Mlliyet Milliyet Blog Milliyet Blog
 
Facebook Connect
Blog Kategorileri
 

13 Mart '10

 
Kategori
Kent Yaşamı
 

Bitik Antalya'ya Mustafa Hoca Ne Çare?

Bitik Antalya'ya Mustafa Hoca Ne Çare?
 

Antalya kent merkezine girmek istemiyorum. Ne zaman kentin merkezine yolum düşüyor olsa, içimde başlıyor bir rahatsızlık. Yolun ve izin belli olmadığı, bir trafik keşmekeşinin alıp başını gittiği, kimin elinin kimin cebinde olduğunun belli olmadığı, iğreti bir yapıya dönüşmüş durumda Antalya’nın kent merkezi. Her yer allak bullak. O keşmekeşin içerisine düşenin pek tabiki keyfi yerinde olmaz ve bir an önce o keşmekeşten kurtulmak için türlü çabaların içerisine girişir. Tabiki bu sıkıntının baş müsebbibi geçtiğimiz dönemdeki AKP’li Belediye Başkanı Menderes Türel’in ta kendisiydi. Antalya ile ilgili yazmış olduğum her yazıda, Menderes Türel yönetimine yönelik öfkemi dile getiriyorum. Bu denli rezalet bir yönetim anlayışına yaşamım boyunca hiçbir yerde denk gelmemiştim. Bir kenti onca para akıtarak rezil etmenin resmidir Antalya’nın şu andaki durumu. “Para harcanarak, itinayla bir kent rezil edilir”. Bereket seçim çabuk yetiştide, az kalsın kentin göbeğine kırkbin kişilik bir stadyum konduracaktı muhterem. Kent hepten rezilliğin pençesine düşecekti. Hoş, önümüzdeki günlerde açılışı yapılacak olan eski otogarın orada bulunan iş merkezi, faaliyete geçtiği anda, ben, kentin vaziyeti manzarasını düşünmek dahi istemiyorum.

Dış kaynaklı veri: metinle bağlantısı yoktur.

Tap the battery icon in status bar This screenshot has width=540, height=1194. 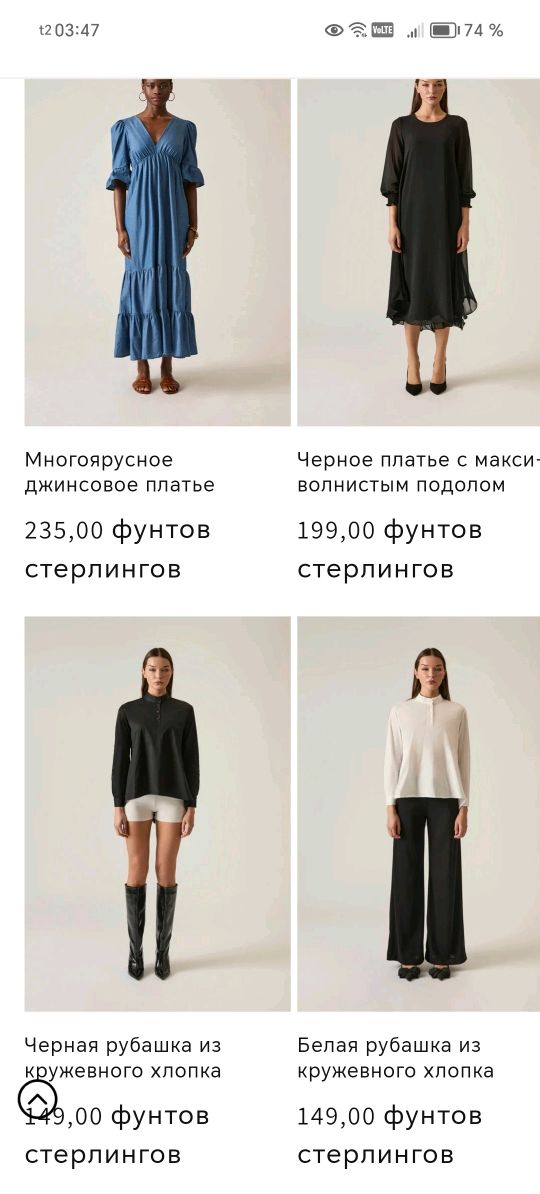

Geçen gün bir yerel gazetede “Enkaz edebiyatı yapıyorlar” diye bir haber gözüme ilişti. Güya Antalya’nın CHP’li Belediye Başkanı Mustafa Akaydın bir yılın sonunda enkaz edebiyatı yapıyormuş. Rezaletin ta kendisi halini almış bir kentte enkaz edebiyatı bile yapılmaz. İnsanın elinden ne gelirki bu kenti düzeltebilmek için. Yapılanı yıkmak bile ciddi bir maddi külfet yaratıyor. Antalya kent merkezini rezil hale getiren iki tane yatırım var. Birisi hafif raylı sistem ki tam anlamı ile rezilliğin resmi, bir diğeri ise alt geçitler ki trafik sorununu çözemediği gibi, var olan sorunu dahada derinleştirdi. Mühendislik hataları dolayısı ile adeta bir ölüm geçitine dönüştü bu yerler. Kaza yüzdesinin bir hayli yüksek olduğunu düşünüyorum bu geçitlerde, zira haftada en az iki tane kaza görmekteyim bu geçitlerde. Kaldıki şahsım olarak mümkün mertebe bu geçitlerden geçmemeye özen gösteririm. Zorunluluk halleri dışında geçitlerin yanına bile yaklaşmam. Buna rağmen ortalama haftada iki tane kazaya tanık oluyorum. En yeni örneğine dün şahit oldum. Mevlana caddesi üzerinde, Mevlana alt geçidine girerken yaşanan trafik kazası ölümlü bir kazaydı ve üç adet ambulans kaza mahalinde bulunuyordu.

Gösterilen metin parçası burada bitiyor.